■ **Extracted text**

Recent allegations of corruption against Benjamin Netanyahu have sparked a backlash and his position looks more vulnerable than ever. Netanyahu is one of Israel’s longest-serving prime ministers has been in power for two non-consecutive periods totalling over 11 years. Throughout this time his career and reputation have been repeatedly tarnished by controversy and corruption. In fact, his first premiership ended with an electoral defeat (1999) which was marred by a host of corruption allegations. Israeli Police recommended that he be indicted on two separate occasions, first in 1997 then again in 1999, however he avoided sentence due to lack of evidence.
Currently under investigation by police for multiple corruption charges, the cases against him sparked protests that have lasted for over six continuous weeks, with little sign of subsiding. Thousands of activists on the streets of Tel Aviv, Jerusalem and Haifa are demanding his immediate resignation. The weight of public opinion has turned against him, he is being dubbed the “crime minister” and slogans such as “being a pig isn’t kosher” and “bibi must go” have been heard from the crowds.
Netanyahu defiantly maintains that the allegations against him are false and denies any wrongdoing. Despite the multiple open cases against him being public, and the fact that he has been questioned by Israeli police over six times in the past six weeks, he is utterly brazen in the face of the allegations, describing the unfolding situation as a media “witch-hunt”.
“If there will be recommendations by police to indict ‒ so what? Here is a fact I doubt the public knows: the vast majority of police recommendations end with nothing”, he commented.
With the protests raging in the background and the evidence against the prime minister mounting, Netanyahu’s allies in the Knesset drafted a bill forbidding the police from submitting written recommendations to the state prosecutor’s office. This bill was passed on Thursday 4 Jan, although due to the protests and the backlash the bill had to be watered-down and rewritten and will not apply to current cases against him. This backtracking reveals that the ruling party is concerned about the pressures mounting from below.

■ **Short exercise 1**
In the piece on the corruption allegations against Netanyahu, what nickname are protesters giving him?
■ **Short exercise 2**
Extend the piece on the corruption allegations against Netanyahu, picking up after its final sentence.

■ **Supplied data**
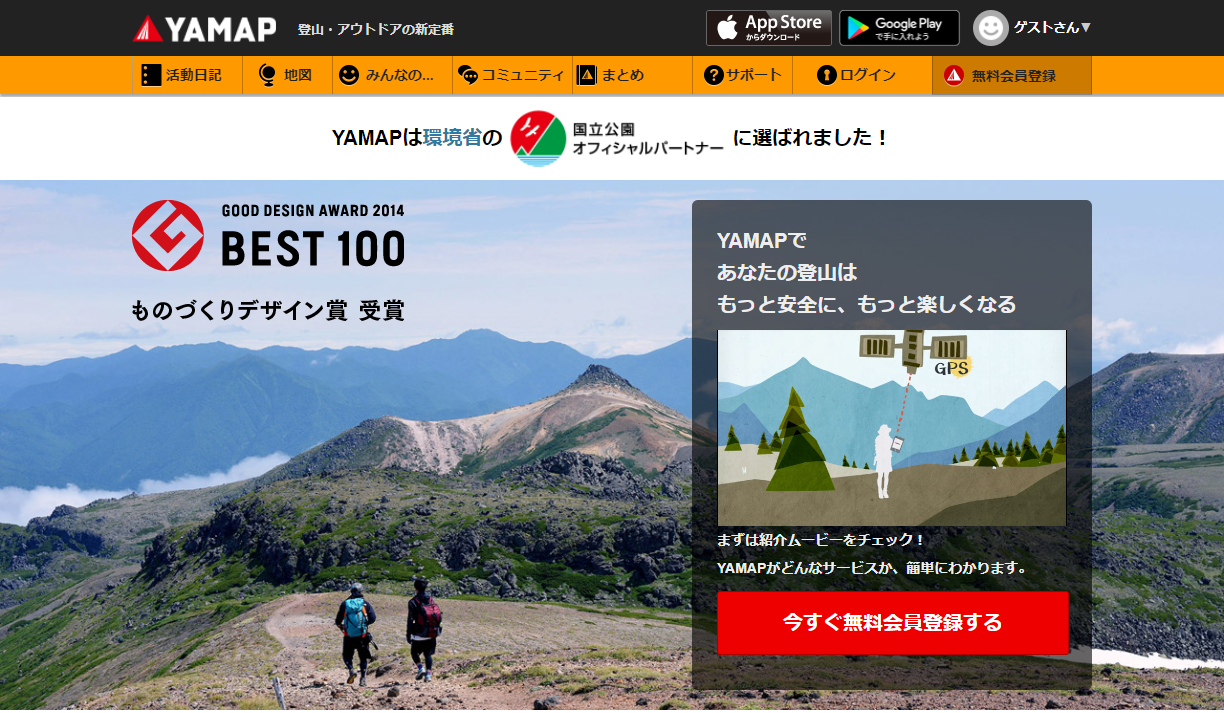Open the Google Play download button
The image size is (1224, 713).
coord(899,28)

■ **Response 1**
He is being dubbed the "crime minister."

■ **Response 2**
A Likud (Netanyahu’s Party) lawmaker MK Miki Zohar further exposes Netanyahu by telling Israel Radio’s Reshet Bet station:
“We wanted to protect the reputation of a specific elected official, who is the prime minister…I think my colleagues in the party made a mistake in not saying from the very beginning that this bill protects Netanyahu.”
For years Netanyahu filled the justice system and party coalition with allies, and thus retains a loyal circle of cronies. He has previously managed to garner sympathetic coverage in the country’s press and has attempted to heavy-handedly smear all investigations against him as partisan witch-hunts. The fact that the press is now turning against him and trying to undermine his position by leaking the details of his corruption case to the public reveals a brewing crisis within Israeli society, and within the ruling class in particular.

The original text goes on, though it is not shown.